In Montage it is somewhat clearer what is being said goodbye to. It is a farewell addressed to the whole world:

goodbye the sound of crushed pebbles
goodbye the wagon rolling on iron tires
goodbye butch boyhood mutt
goodbye horses
goodbye milkcows
goodbye chickens and red rooster
goodbye garden
goodbye straw and mud shack
goodbye the byzantine icons
goodbye chokecherry wine and slavic canticles
goodbye the lost money buried in jamtins
goodbye children of the mute earth
goodbye willows poplars and oskar kokoscka’s roosters spurring one another into bloody earth!

Despite the humour, the farewell is ours as well as the narrator’s, for we are close to nuclear war, the final ending. Andrew Suknaski has not specialized in metaphorical poetry so far, and does not begin to do so here. The prospect of nuclear war, the presence of injustice and torture, are as real as the sunset.

According to Dennis Cooley, Turnstone editors David Arnason and David Carr did an excavating job to locate the long poem Montage. They were presented with a bulk of material out of which they “dug” the poem. It is tempting to see the editors as co-authors, for the selection of material in a long poem is sometimes as important as the parts themselves. It’s hard to say whether the poem would be such a despairing cry had we all the material to read ourselves. But the editors clearly have done a fine job in unearthing the poem. Worlds are destroyed; the rural writer has turned urban; the earthbound has gone interstellar.

In Montage the poet compares dreams again, but this time they are nightmares turned real. We come to the poem and are ushered in by flagmen, of all things.
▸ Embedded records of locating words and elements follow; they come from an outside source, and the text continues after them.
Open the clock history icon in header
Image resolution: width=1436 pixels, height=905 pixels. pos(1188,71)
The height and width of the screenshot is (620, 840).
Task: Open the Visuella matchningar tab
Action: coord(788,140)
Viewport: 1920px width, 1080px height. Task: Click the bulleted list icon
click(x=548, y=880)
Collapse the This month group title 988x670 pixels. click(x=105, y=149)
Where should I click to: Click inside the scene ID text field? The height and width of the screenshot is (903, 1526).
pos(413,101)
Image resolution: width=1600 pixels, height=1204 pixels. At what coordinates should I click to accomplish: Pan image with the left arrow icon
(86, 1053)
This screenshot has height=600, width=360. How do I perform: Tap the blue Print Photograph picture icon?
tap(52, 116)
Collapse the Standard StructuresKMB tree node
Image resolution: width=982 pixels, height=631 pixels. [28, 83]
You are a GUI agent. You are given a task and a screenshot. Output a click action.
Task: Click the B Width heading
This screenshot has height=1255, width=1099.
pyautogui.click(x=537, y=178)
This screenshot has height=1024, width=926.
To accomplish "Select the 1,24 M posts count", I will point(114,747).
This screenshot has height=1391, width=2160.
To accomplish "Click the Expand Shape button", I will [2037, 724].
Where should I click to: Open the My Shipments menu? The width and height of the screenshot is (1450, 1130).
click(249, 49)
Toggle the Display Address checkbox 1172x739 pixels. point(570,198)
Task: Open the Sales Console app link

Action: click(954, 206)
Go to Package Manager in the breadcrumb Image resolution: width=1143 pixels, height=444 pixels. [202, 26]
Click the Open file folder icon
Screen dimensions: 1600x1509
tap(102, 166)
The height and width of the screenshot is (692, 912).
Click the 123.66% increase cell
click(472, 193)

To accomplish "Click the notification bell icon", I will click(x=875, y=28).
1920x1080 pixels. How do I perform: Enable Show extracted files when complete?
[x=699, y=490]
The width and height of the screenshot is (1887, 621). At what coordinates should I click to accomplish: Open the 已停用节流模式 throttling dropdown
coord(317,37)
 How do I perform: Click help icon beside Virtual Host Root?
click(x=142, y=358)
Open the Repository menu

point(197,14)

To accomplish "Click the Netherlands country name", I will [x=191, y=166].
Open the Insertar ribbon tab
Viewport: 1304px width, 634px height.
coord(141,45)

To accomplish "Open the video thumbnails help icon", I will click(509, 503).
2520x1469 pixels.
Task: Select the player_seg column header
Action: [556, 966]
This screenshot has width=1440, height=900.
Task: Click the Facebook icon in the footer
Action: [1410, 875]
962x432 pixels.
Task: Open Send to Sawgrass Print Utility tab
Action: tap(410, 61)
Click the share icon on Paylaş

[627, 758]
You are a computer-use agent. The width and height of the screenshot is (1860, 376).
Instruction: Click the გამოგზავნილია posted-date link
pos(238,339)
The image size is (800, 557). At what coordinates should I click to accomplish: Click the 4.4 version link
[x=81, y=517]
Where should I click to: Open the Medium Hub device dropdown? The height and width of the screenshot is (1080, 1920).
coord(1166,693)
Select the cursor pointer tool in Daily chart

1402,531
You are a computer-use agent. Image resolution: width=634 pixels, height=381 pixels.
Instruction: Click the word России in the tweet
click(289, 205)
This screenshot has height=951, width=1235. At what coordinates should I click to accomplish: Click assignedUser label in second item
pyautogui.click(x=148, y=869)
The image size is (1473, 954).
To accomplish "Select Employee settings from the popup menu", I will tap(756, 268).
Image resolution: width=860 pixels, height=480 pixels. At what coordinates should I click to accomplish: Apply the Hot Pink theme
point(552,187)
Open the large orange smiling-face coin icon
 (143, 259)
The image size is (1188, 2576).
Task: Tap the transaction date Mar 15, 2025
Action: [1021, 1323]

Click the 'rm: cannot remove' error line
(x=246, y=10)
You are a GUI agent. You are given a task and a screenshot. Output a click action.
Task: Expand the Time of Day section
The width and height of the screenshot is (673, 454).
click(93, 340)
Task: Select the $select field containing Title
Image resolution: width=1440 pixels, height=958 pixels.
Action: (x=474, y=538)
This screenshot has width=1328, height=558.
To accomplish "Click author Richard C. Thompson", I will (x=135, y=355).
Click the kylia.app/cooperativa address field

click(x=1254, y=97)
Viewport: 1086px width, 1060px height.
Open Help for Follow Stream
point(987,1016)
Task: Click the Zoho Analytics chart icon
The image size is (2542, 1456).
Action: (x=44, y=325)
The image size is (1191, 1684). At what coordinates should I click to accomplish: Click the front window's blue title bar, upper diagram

Right away the “new” human condition is presented:

the flagmen signal
the arrival of the first MX
weighing 190,000 pounds
carrying ten nuclear warheads
yielding 35,000 kilotons
add 199 of these to the integers
of your nightmare
exactly 150 hiroshimas.

In reflecting this world the poet himself takes risks: “what follows yves klein’s new realism/ at the risk of injury/ or even death.” In order to face the situation, to be a traitor no longer, he risks his own death. The poet, it seems absorbs the necessity for self-destruction. He cannot be like Sakamoto, who says to his poet-friend after walking around the devastated Hiroshima:

‘What happened here
was a man-made catastrophe
and has nothing
to do with literature.
I will never write
a single word
about it.’

Suknaski has to respond within his “new realism.” He has to write about it, and in doing so he gives us “the cry/ challenging/ the tyranny of abyss.” In that cry the creator destroys his own creation with an explosion as brilliant as a nuclear blast. Like the man who witnesses such a thing, “when he sees the flash/ his shadow burnt/ forever,” Suknaski seems to have purposefully burnt his own shadow. Telling the truth is just that costly. ■

Kristjana Gunnars is a Winnipeg poet and short-story writer. Her last book, Wake-Pick Poems, was published in 1981.